Aim of the task >> Please copy out the listing below verbatim, from the line containing "Given: Open the Tools dropdown menu" through the line containing "949x588 pixels. [x=106, y=562]", both included.

......

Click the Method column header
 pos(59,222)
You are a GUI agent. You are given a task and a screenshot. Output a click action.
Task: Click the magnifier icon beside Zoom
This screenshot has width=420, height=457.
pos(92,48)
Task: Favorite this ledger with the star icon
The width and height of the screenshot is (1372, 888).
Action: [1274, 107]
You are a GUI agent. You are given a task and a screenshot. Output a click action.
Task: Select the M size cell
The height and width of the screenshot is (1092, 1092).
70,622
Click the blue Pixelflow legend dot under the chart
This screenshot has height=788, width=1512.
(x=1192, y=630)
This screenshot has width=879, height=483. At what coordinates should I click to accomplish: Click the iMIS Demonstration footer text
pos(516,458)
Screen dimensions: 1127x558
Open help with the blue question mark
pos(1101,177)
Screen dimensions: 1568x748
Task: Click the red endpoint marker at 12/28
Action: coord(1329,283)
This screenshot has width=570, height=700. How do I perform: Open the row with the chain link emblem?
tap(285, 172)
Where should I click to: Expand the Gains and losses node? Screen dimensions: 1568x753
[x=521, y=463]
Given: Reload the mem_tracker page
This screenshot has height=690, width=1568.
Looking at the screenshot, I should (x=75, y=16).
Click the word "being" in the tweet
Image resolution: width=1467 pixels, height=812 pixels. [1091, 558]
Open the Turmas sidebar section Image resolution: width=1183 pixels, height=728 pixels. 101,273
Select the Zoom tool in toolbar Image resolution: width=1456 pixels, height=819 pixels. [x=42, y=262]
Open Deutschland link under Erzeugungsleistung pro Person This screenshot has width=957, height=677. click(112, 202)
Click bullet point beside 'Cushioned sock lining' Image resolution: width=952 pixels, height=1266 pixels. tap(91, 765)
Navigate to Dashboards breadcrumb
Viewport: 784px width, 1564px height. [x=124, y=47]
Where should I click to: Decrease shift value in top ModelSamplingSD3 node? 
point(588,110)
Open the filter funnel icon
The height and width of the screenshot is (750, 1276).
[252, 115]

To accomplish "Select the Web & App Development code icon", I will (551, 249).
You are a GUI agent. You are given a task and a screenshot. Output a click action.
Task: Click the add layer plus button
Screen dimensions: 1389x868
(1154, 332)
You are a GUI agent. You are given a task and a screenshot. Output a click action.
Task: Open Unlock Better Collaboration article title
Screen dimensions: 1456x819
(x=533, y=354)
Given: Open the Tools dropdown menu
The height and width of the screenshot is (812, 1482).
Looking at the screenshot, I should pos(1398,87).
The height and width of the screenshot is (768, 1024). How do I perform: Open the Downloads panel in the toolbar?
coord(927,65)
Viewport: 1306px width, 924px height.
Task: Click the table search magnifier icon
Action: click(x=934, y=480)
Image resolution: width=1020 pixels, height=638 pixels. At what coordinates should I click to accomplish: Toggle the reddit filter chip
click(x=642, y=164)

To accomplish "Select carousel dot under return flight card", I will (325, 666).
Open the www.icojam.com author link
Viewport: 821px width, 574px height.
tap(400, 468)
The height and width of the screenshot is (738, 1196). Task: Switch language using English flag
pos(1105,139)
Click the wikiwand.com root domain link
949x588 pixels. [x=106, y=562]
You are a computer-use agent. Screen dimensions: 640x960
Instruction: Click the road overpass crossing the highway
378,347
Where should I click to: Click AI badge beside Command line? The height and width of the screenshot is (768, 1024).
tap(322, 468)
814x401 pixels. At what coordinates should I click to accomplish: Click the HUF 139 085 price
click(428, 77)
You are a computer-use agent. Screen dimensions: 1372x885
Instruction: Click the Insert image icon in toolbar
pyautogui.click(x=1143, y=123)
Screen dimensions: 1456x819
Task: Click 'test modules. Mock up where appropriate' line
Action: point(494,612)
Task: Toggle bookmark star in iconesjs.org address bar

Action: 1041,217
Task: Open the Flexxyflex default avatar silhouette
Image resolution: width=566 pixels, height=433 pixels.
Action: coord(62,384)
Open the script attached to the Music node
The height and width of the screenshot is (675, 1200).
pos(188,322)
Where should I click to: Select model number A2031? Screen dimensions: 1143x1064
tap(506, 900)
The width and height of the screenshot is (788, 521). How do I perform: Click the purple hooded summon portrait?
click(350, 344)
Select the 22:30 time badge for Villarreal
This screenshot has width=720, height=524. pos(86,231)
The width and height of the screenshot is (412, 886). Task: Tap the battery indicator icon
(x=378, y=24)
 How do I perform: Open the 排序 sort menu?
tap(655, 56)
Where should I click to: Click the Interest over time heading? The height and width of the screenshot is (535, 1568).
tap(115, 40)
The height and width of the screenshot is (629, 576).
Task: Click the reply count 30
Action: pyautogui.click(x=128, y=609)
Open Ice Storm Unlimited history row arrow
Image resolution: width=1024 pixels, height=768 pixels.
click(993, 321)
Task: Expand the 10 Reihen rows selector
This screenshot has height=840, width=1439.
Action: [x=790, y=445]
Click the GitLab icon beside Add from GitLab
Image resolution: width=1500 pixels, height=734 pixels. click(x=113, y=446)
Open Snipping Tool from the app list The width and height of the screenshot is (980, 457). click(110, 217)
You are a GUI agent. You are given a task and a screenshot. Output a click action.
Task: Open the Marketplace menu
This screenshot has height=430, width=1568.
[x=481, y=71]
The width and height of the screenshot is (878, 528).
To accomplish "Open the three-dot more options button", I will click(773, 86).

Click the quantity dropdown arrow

......

Result for this exercise >>
Given: Open the Tools dropdown menu
The height and width of the screenshot is (812, 1482).
Looking at the screenshot, I should pos(1398,87).
The height and width of the screenshot is (768, 1024). How do I perform: Open the Downloads panel in the toolbar?
coord(927,65)
Viewport: 1306px width, 924px height.
Task: Click the table search magnifier icon
Action: click(x=934, y=480)
Image resolution: width=1020 pixels, height=638 pixels. At what coordinates should I click to accomplish: Toggle the reddit filter chip
click(x=642, y=164)

To accomplish "Select carousel dot under return flight card", I will (325, 666).
Open the www.icojam.com author link
Viewport: 821px width, 574px height.
tap(400, 468)
The height and width of the screenshot is (738, 1196). Task: Switch language using English flag
pos(1105,139)
Click the wikiwand.com root domain link
949x588 pixels. [x=106, y=562]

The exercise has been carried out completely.